Collected data:
--- --- ---

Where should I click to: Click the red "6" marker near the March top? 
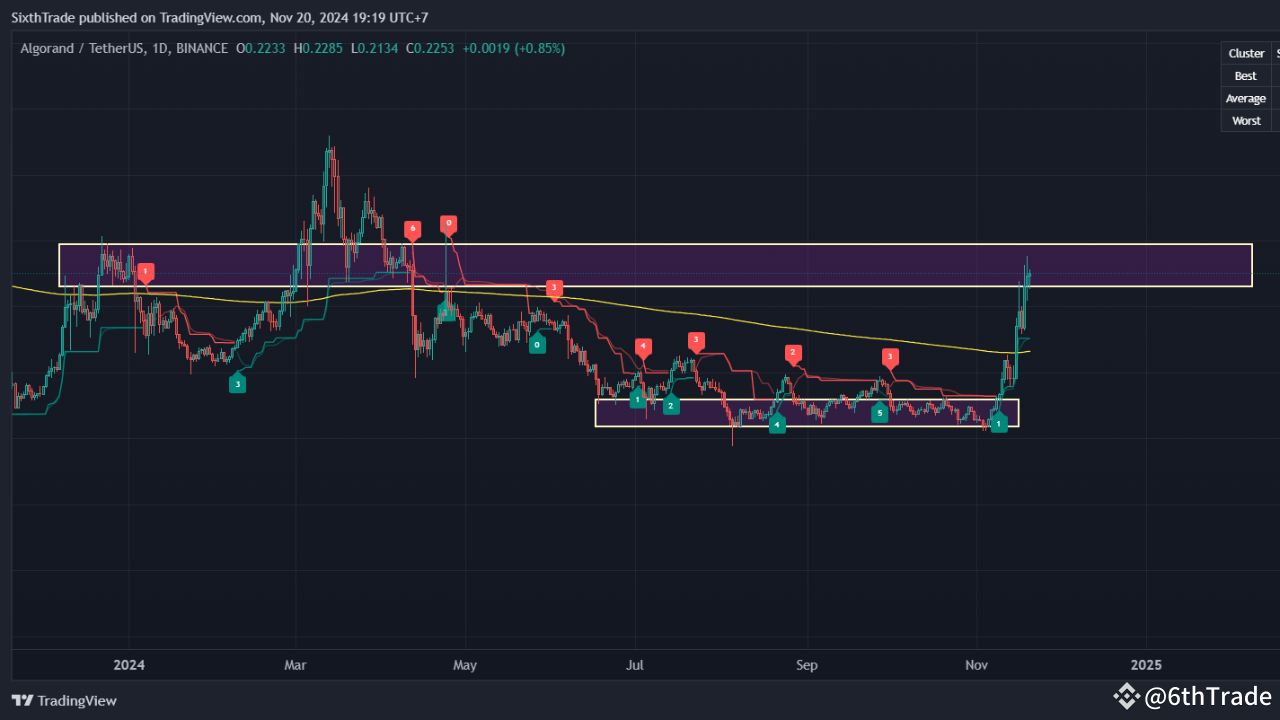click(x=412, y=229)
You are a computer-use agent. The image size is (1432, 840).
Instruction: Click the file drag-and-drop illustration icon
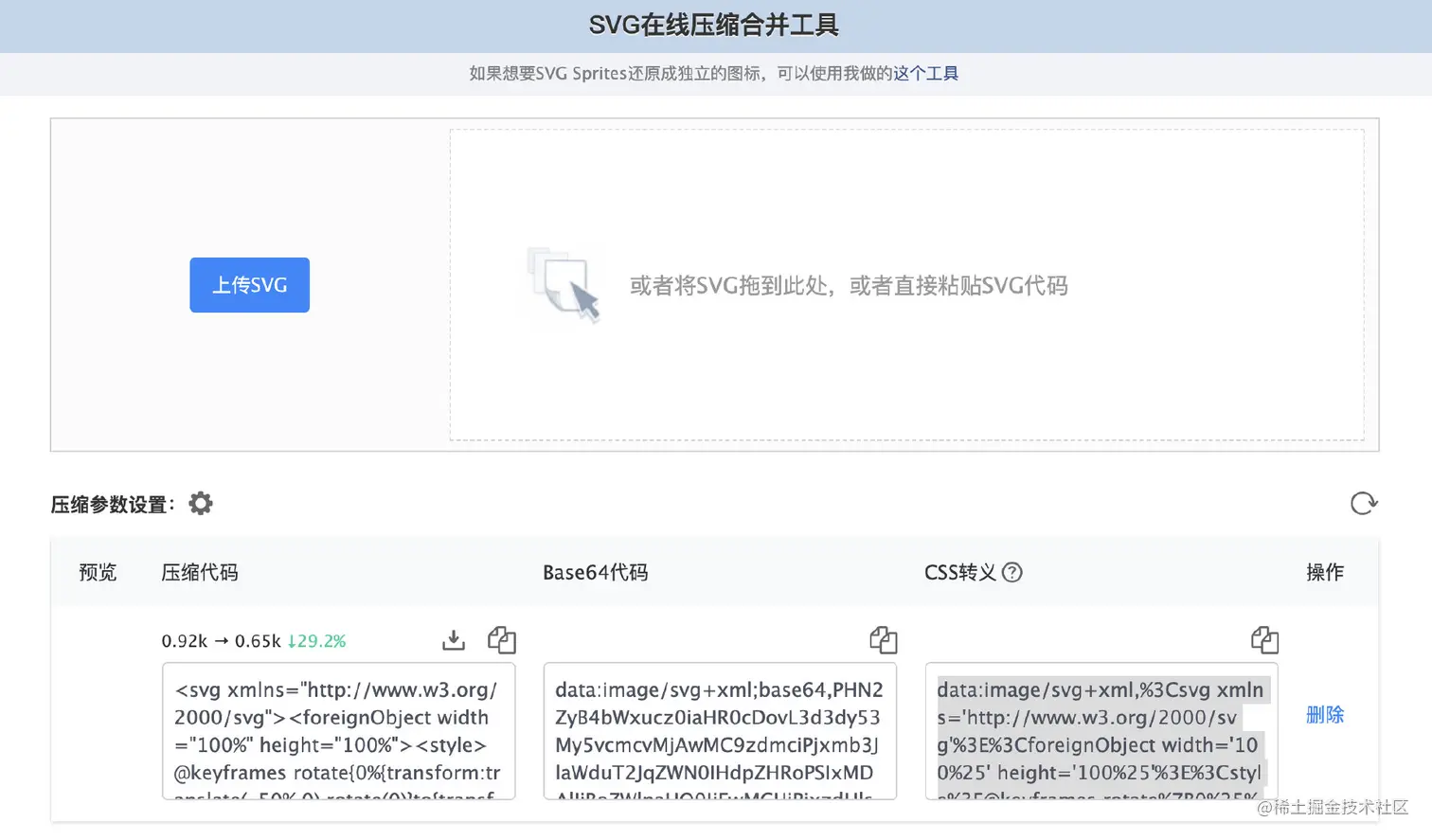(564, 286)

--- --- ---

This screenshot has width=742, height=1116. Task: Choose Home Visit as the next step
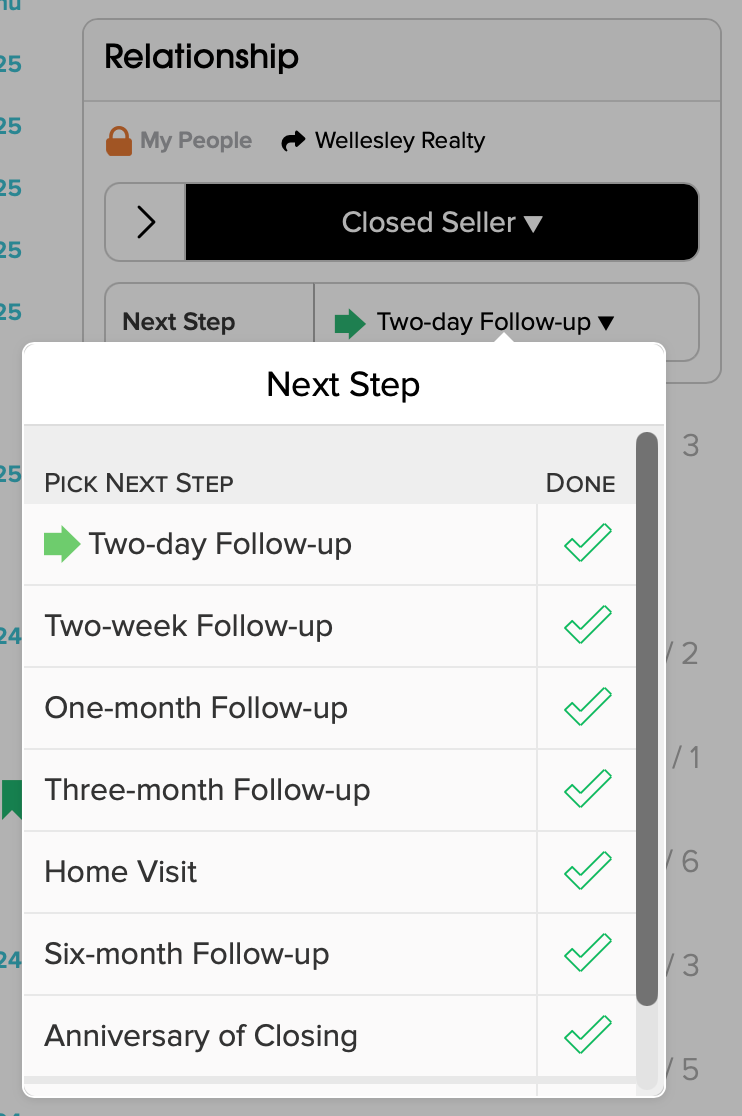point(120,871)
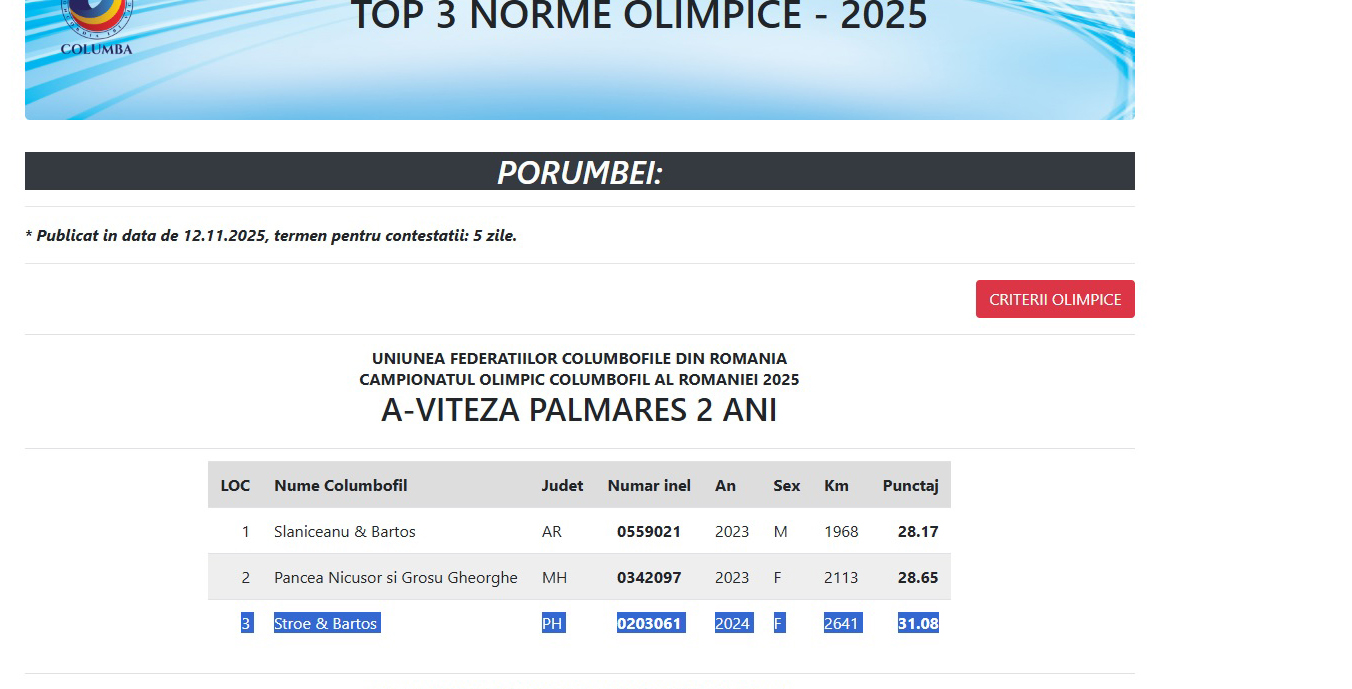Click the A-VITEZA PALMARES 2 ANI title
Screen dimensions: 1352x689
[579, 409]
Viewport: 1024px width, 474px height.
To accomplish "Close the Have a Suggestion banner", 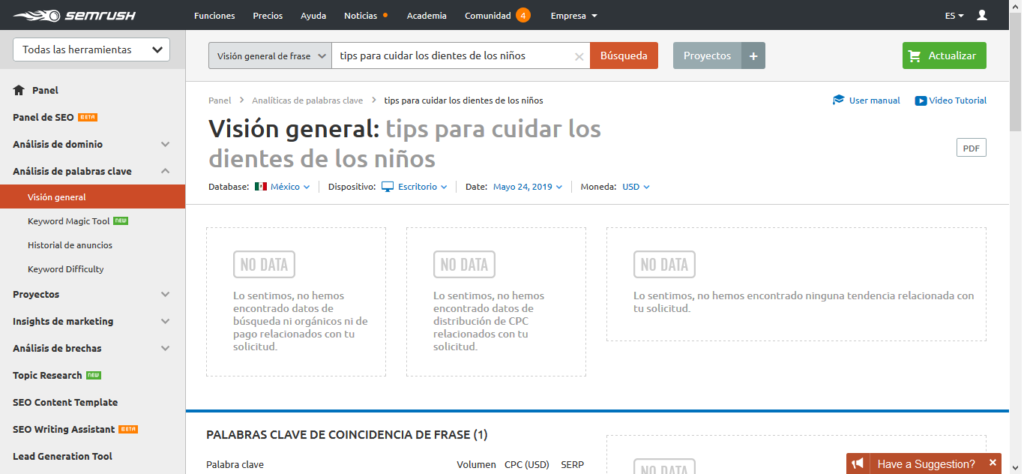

--- --- ---

- **WHAT YOU ARE ASKED TO DO**
Using the records above, return verbatim only the part that opens with the line containing "This screenshot has" and closes with the line containing "Have a Suggestion"; pictures stay out.

- **ANSWER TO THE EXERCISE**
This screenshot has width=742, height=1116. Task: Choose Home Visit as the next step
point(120,871)
Click the A-VITEZA PALMARES 2 ANI title
Screen dimensions: 1352x689
[579, 409]
Viewport: 1024px width, 474px height.
To accomplish "Close the Have a Suggestion banner", 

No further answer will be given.